Given task — Reproduce every line from the line containing "Click the employer" through the line containing "(x=52, y=567)", inclusive, requests included. Offset the answer coordinates by adding 19 to each x and y value.

(Collected data entries)
^^^^^^^^^^^^^^^^

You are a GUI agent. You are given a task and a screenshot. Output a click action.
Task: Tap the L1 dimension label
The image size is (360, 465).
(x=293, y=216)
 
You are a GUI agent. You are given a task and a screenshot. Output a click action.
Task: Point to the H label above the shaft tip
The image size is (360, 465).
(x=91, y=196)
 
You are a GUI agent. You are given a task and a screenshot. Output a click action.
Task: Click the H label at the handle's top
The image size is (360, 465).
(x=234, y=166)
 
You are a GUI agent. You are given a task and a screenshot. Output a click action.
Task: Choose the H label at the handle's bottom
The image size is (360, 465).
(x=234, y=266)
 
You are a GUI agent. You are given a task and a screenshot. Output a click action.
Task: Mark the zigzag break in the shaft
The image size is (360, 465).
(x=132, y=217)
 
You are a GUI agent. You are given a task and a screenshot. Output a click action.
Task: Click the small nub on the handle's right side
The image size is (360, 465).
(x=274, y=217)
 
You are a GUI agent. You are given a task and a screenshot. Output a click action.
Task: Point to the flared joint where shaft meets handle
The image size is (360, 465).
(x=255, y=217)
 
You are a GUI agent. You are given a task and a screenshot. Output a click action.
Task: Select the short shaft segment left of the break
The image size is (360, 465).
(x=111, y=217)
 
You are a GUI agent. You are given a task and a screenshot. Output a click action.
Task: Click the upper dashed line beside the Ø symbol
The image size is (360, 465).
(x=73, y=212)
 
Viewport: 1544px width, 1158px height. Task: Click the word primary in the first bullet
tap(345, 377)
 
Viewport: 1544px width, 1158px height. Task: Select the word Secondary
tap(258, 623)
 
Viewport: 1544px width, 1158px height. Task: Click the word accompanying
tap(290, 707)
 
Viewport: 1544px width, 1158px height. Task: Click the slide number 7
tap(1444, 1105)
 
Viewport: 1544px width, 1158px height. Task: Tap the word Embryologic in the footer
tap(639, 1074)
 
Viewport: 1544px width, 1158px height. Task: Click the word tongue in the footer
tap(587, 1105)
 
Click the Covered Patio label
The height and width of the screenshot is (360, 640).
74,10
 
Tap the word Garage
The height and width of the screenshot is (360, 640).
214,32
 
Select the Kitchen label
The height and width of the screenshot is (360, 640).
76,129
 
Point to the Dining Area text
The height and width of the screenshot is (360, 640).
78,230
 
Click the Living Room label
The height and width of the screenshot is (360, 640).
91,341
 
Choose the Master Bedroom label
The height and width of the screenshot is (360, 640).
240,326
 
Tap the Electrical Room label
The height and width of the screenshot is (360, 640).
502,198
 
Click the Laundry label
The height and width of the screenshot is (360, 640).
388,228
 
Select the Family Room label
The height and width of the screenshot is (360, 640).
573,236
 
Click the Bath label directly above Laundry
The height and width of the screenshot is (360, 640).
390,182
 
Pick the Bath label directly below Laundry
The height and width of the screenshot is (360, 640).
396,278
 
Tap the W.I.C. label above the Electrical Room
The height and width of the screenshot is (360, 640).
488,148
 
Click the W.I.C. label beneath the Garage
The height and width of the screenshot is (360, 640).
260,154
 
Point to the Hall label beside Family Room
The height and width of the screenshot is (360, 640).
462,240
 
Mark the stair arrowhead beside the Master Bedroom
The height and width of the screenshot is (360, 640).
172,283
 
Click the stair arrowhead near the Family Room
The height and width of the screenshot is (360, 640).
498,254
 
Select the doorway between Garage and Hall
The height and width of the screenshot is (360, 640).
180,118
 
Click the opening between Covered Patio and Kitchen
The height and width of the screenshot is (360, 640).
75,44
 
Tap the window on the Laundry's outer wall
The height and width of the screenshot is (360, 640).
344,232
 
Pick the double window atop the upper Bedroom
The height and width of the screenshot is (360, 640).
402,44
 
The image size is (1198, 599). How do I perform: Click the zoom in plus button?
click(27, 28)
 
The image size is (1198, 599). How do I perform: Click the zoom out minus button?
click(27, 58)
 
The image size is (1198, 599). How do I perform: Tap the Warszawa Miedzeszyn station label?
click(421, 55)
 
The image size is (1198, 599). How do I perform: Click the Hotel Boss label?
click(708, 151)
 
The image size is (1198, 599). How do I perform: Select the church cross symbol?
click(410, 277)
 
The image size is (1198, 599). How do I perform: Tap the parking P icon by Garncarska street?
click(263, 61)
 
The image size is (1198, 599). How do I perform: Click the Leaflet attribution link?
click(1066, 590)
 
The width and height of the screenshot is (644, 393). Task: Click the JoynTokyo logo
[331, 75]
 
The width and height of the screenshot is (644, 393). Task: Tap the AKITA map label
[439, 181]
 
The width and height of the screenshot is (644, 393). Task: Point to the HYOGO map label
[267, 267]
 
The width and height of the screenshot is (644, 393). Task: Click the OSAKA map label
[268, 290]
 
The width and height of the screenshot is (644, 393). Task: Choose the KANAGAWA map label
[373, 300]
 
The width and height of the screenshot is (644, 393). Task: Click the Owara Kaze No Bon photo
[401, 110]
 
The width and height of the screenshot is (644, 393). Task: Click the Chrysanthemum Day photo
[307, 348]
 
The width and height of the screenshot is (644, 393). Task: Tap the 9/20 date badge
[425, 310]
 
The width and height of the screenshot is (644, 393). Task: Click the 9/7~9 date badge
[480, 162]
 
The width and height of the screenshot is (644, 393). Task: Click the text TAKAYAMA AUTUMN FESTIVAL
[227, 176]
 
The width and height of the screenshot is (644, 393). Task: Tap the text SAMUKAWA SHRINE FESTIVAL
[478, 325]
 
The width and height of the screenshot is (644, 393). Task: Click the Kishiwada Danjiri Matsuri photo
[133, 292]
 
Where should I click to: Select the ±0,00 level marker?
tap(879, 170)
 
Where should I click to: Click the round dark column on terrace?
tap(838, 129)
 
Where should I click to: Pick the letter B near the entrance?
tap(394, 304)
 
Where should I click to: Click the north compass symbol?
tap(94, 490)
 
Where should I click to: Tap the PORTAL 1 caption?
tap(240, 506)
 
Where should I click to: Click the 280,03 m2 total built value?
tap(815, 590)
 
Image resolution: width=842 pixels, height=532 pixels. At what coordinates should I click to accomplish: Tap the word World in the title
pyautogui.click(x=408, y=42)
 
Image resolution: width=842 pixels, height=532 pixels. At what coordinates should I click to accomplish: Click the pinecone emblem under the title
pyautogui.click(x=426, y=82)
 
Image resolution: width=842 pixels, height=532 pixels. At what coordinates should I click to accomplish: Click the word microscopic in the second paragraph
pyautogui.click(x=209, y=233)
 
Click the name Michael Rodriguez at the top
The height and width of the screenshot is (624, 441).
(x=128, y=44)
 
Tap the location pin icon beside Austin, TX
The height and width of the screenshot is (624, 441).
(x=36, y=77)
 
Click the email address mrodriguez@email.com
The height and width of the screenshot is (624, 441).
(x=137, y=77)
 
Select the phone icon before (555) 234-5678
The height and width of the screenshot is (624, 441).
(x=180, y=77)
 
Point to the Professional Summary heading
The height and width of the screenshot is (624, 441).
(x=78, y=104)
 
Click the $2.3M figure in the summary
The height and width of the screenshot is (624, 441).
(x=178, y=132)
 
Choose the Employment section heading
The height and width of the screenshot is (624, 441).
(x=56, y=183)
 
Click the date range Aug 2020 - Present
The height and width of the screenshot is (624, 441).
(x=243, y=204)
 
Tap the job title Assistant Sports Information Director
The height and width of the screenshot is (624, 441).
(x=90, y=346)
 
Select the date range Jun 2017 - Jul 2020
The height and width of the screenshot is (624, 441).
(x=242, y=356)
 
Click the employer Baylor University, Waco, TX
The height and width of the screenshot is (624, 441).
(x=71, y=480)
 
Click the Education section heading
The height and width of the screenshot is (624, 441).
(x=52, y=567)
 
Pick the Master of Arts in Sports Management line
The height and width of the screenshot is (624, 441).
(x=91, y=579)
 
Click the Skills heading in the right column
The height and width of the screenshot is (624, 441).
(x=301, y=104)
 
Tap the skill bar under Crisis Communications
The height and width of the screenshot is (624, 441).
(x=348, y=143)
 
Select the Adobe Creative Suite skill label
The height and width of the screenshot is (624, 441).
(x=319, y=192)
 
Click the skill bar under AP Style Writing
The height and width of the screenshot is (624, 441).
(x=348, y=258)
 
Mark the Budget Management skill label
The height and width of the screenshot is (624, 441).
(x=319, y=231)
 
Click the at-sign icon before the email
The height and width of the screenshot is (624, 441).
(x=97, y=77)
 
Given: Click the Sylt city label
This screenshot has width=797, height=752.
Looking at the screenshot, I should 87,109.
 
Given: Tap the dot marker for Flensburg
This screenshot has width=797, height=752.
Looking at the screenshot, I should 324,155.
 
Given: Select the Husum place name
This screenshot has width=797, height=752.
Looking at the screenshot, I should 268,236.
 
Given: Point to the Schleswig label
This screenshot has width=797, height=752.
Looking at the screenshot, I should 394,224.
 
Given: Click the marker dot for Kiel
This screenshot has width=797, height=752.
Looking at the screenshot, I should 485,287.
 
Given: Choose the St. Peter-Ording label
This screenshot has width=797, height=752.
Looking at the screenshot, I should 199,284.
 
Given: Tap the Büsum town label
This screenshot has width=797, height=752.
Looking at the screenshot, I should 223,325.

^^^^^^^^^^^^^^^^

Answer to this problem —
Click the employer Baylor University, Waco, TX
The height and width of the screenshot is (624, 441).
(x=90, y=499)
 
Click the Education section heading
The height and width of the screenshot is (624, 441).
(x=71, y=586)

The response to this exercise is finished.